→ **MATERIAL FOR THE TASK**:

↓

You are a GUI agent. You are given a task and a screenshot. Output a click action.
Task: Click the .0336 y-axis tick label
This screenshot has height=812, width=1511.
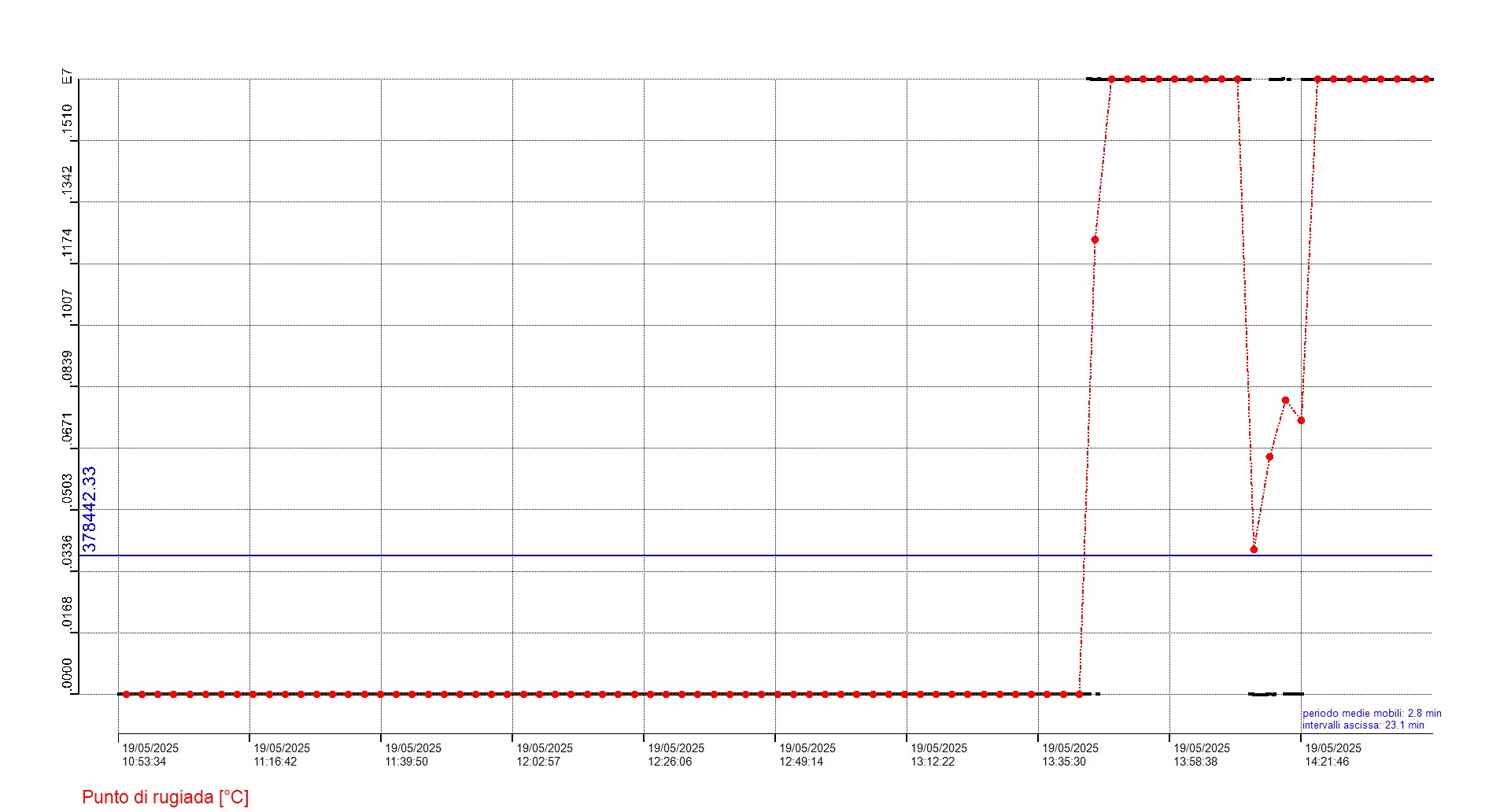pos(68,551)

↑
↓

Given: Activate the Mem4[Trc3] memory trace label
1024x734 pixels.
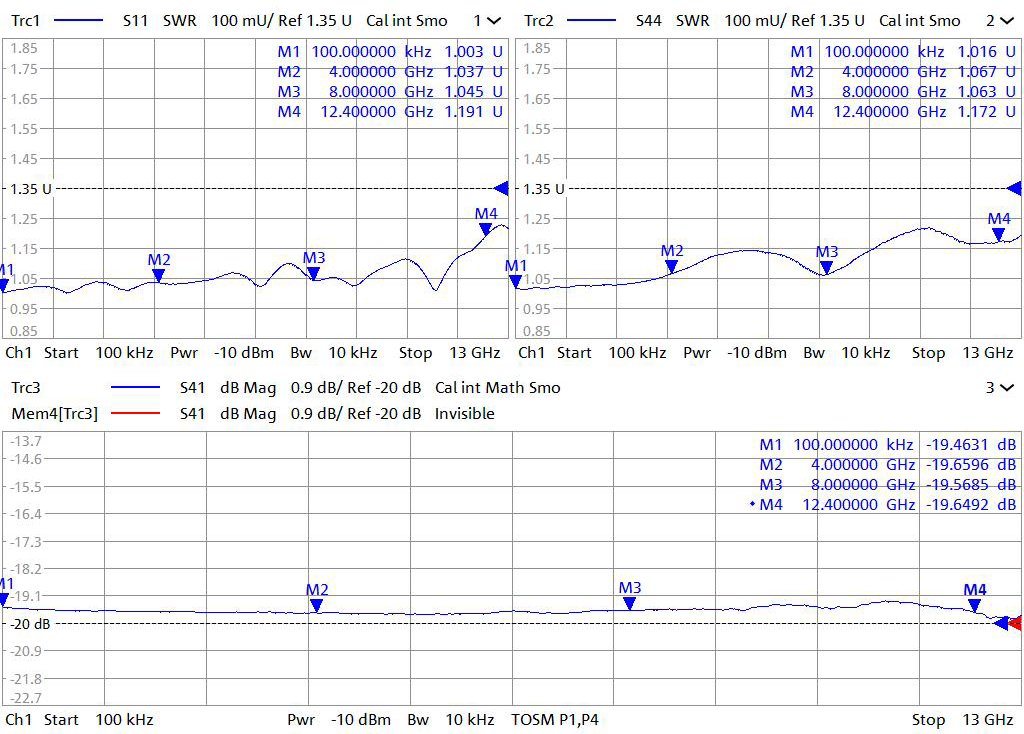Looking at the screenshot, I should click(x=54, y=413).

↑
↓

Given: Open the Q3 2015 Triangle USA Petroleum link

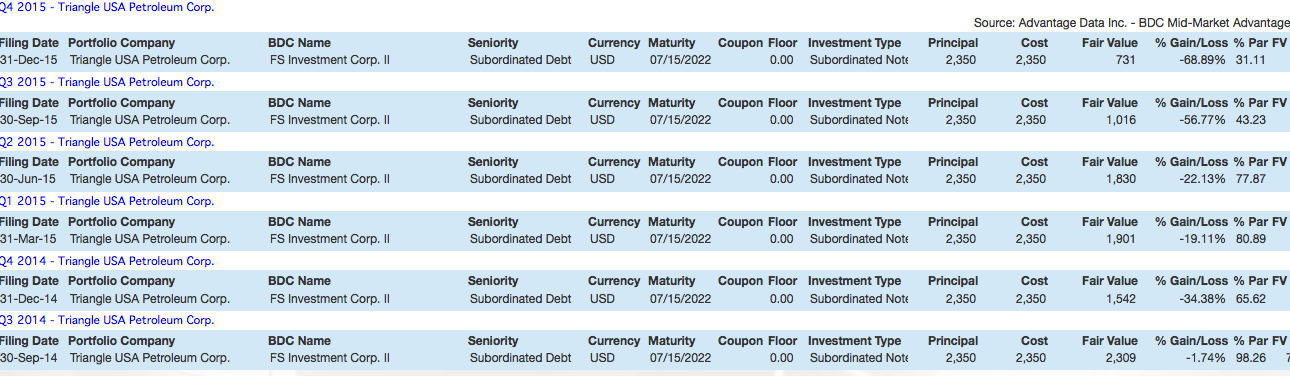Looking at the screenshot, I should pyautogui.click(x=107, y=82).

↑

→ **TASK TO COMPLETE**: Where a line in the entries holds the word "label", copy that line.

→ **ANSWER TO THE EXERCISE**:
Task: Click the .0336 y-axis tick label
Given: Activate the Mem4[Trc3] memory trace label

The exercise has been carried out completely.